Well, the reason for this less than welcome attitude by the UAE officials towards Pakistanis is that they have often been found to be involved in criminal activities. Be it hooliganism, raising loud and bawdy slogans in public places or begging, Pakistanis have been found involved in these and more. After watching this unruly behaviour of the Pakistanis over the past few years, the UAE authorities have now issued clear instructions to get all visa applications of Pakistanis vetted thoroughly. Meaning police verifications
Pakistanis failed to see it coming though the warning signals were there for the past couple of months. In late December 2024, a panel of the Pakistani Senate was informed that all Pakistani travellers to the UAE needed to be vetted and verified by the police. Travel agents were also instructed in this regard. This information was conveyed to the Pakistani lawmakers during a meeting of the Senate Standing Committee on Overseas Pakistanis and Human Resource Development.
The Senate members expressed indignation at the UAE’s “unofficial visa restrictions’’ but an official conveyed it to them that “no Pakistanis travelling to UAE will now be allowed without police verification”.
In November, a month before that, in a TV interview, the Consul General of UAE in Karachi, Dr Bakheet Ateeq Alremeithi, had said that Pakistanis may face “visa rejections due to negative social media activities’’. At that time too, some politicians had raised a ruckus but the Federal government had asked them to cool down as the UAE was a major benefactor of Pakistan.
The large-scale visa rejections of Pakistani citizens will mean that fans of the country hosting championship may not be able to attend some of the key matches of the tournament. These key matches are those played by the Indian team with its rivals, including Pakistan, the host country.
There is not much that the Federal government of Pakistan or the sports board can do for the Pakistani fans.

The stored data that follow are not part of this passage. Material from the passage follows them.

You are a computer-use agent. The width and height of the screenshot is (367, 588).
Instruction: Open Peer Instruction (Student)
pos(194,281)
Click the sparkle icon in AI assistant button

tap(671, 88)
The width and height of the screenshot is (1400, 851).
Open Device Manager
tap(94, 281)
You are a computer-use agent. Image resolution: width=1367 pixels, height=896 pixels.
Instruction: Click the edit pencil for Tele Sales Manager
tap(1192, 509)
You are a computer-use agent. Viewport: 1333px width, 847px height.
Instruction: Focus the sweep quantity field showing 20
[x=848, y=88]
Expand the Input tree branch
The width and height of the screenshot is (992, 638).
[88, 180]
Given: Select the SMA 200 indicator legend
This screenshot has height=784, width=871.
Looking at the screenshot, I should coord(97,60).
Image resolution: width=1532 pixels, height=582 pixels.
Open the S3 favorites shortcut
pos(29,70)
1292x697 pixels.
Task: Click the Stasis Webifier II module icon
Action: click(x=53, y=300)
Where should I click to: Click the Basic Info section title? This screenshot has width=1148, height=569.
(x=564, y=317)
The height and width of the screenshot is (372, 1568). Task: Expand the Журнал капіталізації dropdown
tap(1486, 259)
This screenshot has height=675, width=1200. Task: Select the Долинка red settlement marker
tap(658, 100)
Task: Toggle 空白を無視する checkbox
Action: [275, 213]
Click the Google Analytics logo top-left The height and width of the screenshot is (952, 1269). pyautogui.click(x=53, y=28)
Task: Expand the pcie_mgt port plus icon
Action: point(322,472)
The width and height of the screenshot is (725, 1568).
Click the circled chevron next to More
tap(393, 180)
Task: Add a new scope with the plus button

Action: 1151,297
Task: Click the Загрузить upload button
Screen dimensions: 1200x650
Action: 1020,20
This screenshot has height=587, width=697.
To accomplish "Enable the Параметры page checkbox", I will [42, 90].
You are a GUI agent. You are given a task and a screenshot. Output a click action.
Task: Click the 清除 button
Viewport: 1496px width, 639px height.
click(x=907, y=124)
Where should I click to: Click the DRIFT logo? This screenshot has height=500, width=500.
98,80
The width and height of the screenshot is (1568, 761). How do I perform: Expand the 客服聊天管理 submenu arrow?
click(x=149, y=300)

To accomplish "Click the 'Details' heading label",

In a press briefing last week, when confronted with a question pertaining to rejected visas, a spokesperson of the Pakistan Foreign Office (FO) insisted that there was no ban on Pakistanis in the UAE. “There are so many Pakistanis already travelling; all flights are booked,” he said.
Issuance of visa is the sovereign prerogative of a country, he added, clearly downplaying the problems Pakistani fans are facing in getting the visas for Dubai matches. This may mean few fans in the Dubai when India and Pakistan teams face one another on Sunday.